$\def\cO{\mathcal{O}}\def\cE{\mathcal{E}}$I will show that the answer to (1) is yes if and only if the vector bundle $f_{\ast} \cO_X$ on $U$ extends to a vector bundle on $S$. Moreover, if $S \setminus U$ is codimension $\geq 2$ in $S$, I will show that the extension is unique as well.
This condition is obviously necessary.
Here is an example of a case where $f_{\ast} \cO_X$ does not extend. Start with Steven Landsburg's example (well, Swan's example, but Landsburg is easier to cite) of a vector bundle $V$ on $U:=\mathbb{A}^3 \setminus \{ 0 \}$ which doesn't extend $S:=\mathbb{A}^3$. If we take global sections of $V$ over $U$, we get $M:= \{ (f,g,h) \in k[x,y,z]^3 : xf+yg+zh=0 \}$. Note that, if $V$ did extend to a bundle on $S$, then every section of $V$ over $U$ would extend to a section of $S$ by Hartog, so $M$ would be a projective $k[x,y,z]$ module, but it isn't; this gives a proof that $V$ doesn't extend. $V$ doesn't quite do the job for us; we need $V \oplus T$, where $T$ is a trivial bundle. But that doesn't extend either for the same reason: If it did, then $M \oplus k[x,y,z]$ would be a projective $k[x,y,z]$ module, but then its summand $M$ would be, a contradiction.
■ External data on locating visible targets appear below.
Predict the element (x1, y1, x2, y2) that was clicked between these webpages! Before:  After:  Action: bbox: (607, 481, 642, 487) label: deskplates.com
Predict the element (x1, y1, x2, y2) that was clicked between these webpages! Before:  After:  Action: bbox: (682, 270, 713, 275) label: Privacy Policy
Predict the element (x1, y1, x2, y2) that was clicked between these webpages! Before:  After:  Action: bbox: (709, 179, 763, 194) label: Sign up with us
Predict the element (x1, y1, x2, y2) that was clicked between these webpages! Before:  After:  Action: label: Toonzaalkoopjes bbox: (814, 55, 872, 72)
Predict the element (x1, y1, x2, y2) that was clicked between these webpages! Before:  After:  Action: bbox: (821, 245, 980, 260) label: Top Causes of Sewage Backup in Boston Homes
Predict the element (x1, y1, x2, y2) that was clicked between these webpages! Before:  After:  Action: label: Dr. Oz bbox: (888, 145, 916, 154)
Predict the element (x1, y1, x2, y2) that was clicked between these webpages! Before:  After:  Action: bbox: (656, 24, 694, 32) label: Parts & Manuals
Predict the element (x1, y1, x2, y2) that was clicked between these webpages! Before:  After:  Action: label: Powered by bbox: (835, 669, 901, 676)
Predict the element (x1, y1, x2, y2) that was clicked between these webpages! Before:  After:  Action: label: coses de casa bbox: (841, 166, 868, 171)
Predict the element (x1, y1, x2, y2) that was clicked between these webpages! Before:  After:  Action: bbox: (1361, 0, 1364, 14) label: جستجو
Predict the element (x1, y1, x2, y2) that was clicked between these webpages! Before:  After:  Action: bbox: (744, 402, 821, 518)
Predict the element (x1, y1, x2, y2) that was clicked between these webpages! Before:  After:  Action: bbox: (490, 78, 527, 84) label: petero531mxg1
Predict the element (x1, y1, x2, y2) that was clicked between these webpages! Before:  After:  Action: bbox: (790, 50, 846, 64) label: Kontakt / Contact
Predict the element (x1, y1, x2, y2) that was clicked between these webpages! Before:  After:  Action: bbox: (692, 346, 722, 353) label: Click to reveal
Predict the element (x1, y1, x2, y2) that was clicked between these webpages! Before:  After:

Now, let $V^{\ast}$ be the dual bundle to $V$. Let $\mathcal{I}$ be the ideal sheaf of the zero section of $V^{\ast} \to U$ and set $X = \mathcal{O}_{V^{\ast}}/\mathcal{I}^2$. Then $f_{\ast} \cO_X \cong \mathcal{V} \oplus \cO_U$, where $\mathcal{V}$ is the sheaf of sections of $V$. In other words, $f_{\ast} \cO_X$ is the sheaf of sections of $V \oplus T$.
I now prove that, if the vector bundle extends, then so does $X$.
Set $Z = S \setminus U$ and assume that $f_{\ast} \cO_X$ extends to a vector bundle on $S$. I'll write $E$ for the total space of the bundle and $\cE$ for the sheaf of sections.
Extending in codimension $1$ We note that $X$ embeds in $E^{\ast}$ (the dual bundle) such that $f$ is the coordinate projection. The way this works is the following: Let $\mathcal{R}$ be the graded $\cO_U$-algebra $\cO_U \oplus (f_{\ast} \cO_X) \oplus (f_{\ast} \cO_X) \oplus \cdots$. Then $\mathrm{Proj} \mathcal{R} \cong X$. There is a map of $\cO_S$ algebras $\mathrm{Sym}^{\bullet} \cE \to \mathcal{R}$, which gives an embedding $X \to \mathbb{P}(E^{\ast})$. (Vakil, Exercise 7.3.J uses this trick to show finite maps are projective.)
So we get a map from $U$ to the Hilbert scheme of $\mathbb{P}(E^{\ast})/S$. Hilbert schemes are proper, and $S$ is smooth, so this map extends in codimension $1$. Thus, we may assume that $\mathrm{codim} Z \geq 2$.
Beyond codimension $1$ Now assume that $\mathrm{codim} Z \geq 2$. In this case, the extension of $f_{\ast} \cO_X$ to a vector bundle on $S$ can occur in at most one way.
The multiplicative identity of $\cO_X$ gives an section of $E$ over $U$. By Hartog's theorem, this section uniquely extends to a section $e: S \to E$. Similarly, the multiplication map $\mu : \cO_X \otimes_{\cO_S} \cO_X \to \cO_X$ gives a section of $\mathrm{Hom}(E \otimes E, E)$ over $U$, which extends uniquely to a section $\mu$ over $S$. The condition that $\mu$ and $e$ define the structure of a unital commutative algebra on $\cE$ is a closed condition, so they do. This uniquely equips $\cE$ with the structure of a (commutative, unital) $\cO_S$ algebra, and (relative) Spec of that algebra gives your $Y$.